１”などの影響）を排除することができる。By describing the format not as a set of fields but as a set of ruled lines forming a table and a field surrounded by the ruled lines, it is difficult to correct the position on a field-by-field basis. Exists ”
1) etc.) can be eliminated.

【０１７１】複数のフィールドにまたがる長い罫線を罫
線情報中で１本の罫線とすると、画像の非線形なひずみ
に対応し切れない場合がある。しかし、本発明では、１
本の罫線を途中で分断し複数の罫線情報として取り扱う
ことができる。したがって、長い罫線についても、部分
的な直線近似により、十分対応が可能である。If a long ruled line extending over a plurality of fields is used as one ruled line in the ruled line information, it may not be possible to deal with the nonlinear distortion of the image. However, in the present invention, 1
It is possible to divide the ruled lines of a book in the middle and handle them as a plurality of ruled line information. Therefore, even a long ruled line can be sufficiently dealt with by partial linear approximation.

【０１７２】フォーマットに対応する線要素の有無を判
定することで、複数のフォーマットの判定が、ＩＤ等の
付加情報無しで可能となる。また、フォーマットの部分
的な変動（例えば、フィールド内に別の構造を有する場
合など）に対しても、変動部分のフォーマットを持つだ
けで、表認識が可能となる。By determining the presence / absence of a line element corresponding to a format, it is possible to determine a plurality of formats without additional information such as ID. In addition, even for a partial variation of the format (for example, when the field has another structure), it is possible to recognize the table only by having the format of the varying portion.

[Brief description of drawings]

【図１】本発明の第１の実施例のシステム構成図FIG. 1 is a system configuration diagram of a first embodiment of the present invention.

【図２】表認識処理全体の概略フローチャート図FIG. 2 is a schematic flowchart of the entire table recognition process.

【図３】フォーマットデータの例（その１）を示す図FIG. 3 is a diagram showing an example (part 1) of format data.

【図４】フォーマットデータの例（その２）を示す図FIG. 4 is a diagram showing an example (part 2) of format data.

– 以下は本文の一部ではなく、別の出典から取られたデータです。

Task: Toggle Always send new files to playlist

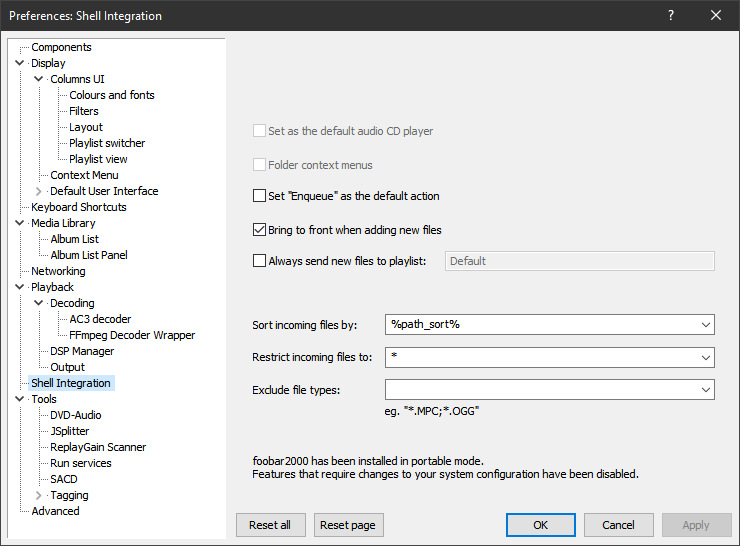Action: click(x=260, y=261)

【図５】フォーマット情報中の罫線情報の内容を示す図FIG. 5 is a diagram showing the contents of ruled line information in the format information.

【図６】フォーマット情報中のフィールド情報の内容を
示す図FIG. 6 is a diagram showing the contents of field information in format information.

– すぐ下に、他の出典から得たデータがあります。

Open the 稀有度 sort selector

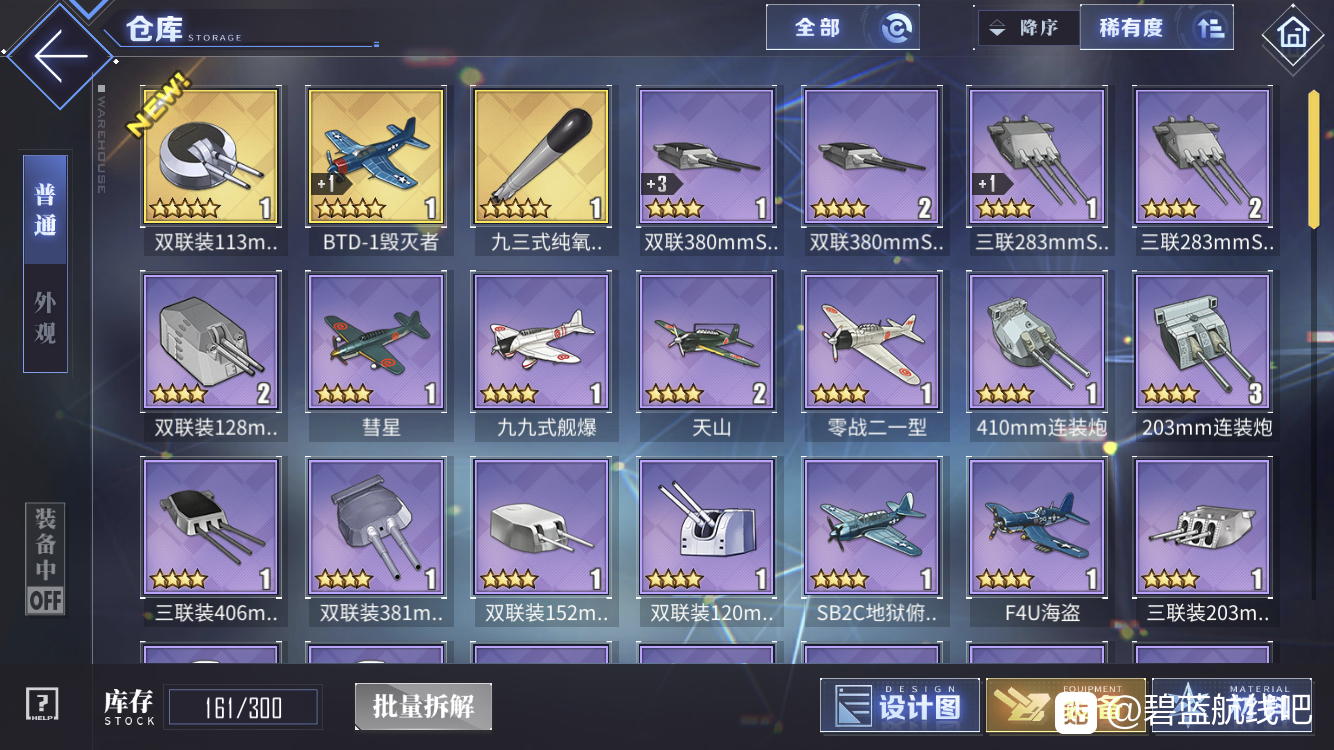[1157, 28]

【図７】表外枠抽出処理のフローチャート図FIG. 7 is a flowchart of an outer frame extraction process.

【図８】表外枠抽出処理における表外枠の概略位置判定
の様子を示す図FIG. 8 is a diagram showing a state of a rough position determination of an outer frame in the outer frame extraction processing.

【図９】表外枠抽出処理における表外枠の補正の様子を
示す図FIG. 9 is a diagram showing how the outer frame is corrected in the outer frame extraction processing.

【図１０】表外枠抽出処理における表外枠全体の抽出結
果を示す図FIG. 10 is a diagram showing the extraction result of the entire outer frame in the outer frame extraction processing.

【図１１】画像とフォーマットの一致度評価処理のフロ
ーチャート図FIG. 11 is a flowchart of a process of evaluating the degree of coincidence between the image and the format

【図１２】罫線と画像のマッチング処理のフローチャー
ト図FIG. 12 is a flowchart of matching processing of ruled lines and images.

【図１３】罫線と画像のマッチング処理における罫線の
検索範囲の設定の様子を示す図FIG. 13 is a diagram showing how a search range for ruled lines is set in a ruled line / image matching process.

【図１４】罫線と画像のマッチング処理における罫線の
存在範囲の判定の様子を示す図FIG. 14 is a diagram showing how a ruled line existing range is determined in a ruled line and image matching process.

【図１５】画像データのフォーマットの同定処理のフロ
ーチャート図FIG. 15 is a flowchart of identification processing of image data format.

【図１６】罫線の位置補正処理と画像中の罫線消去処理
のフローチャート図FIG. 16 is a flowchart of ruled line position correction processing and ruled line removal processing in an image.

【図１７】罫線の位置補正処理の様子を示す図FIG. 17 is a diagram showing a state of ruled line position correction processing.

【図１８】認識フィールドの位置設定処理のフローチャ
ート図FIG. 18 is a flowchart of a recognition field position setting process.

【図１９】フィールド位置情報の内容を示す図FIG. 19 is a diagram showing the contents of field position information.

【図２０】フィールド内文字認識処理のフローチャート
図FIG. 20 is a flowchart of a character recognition process in a field.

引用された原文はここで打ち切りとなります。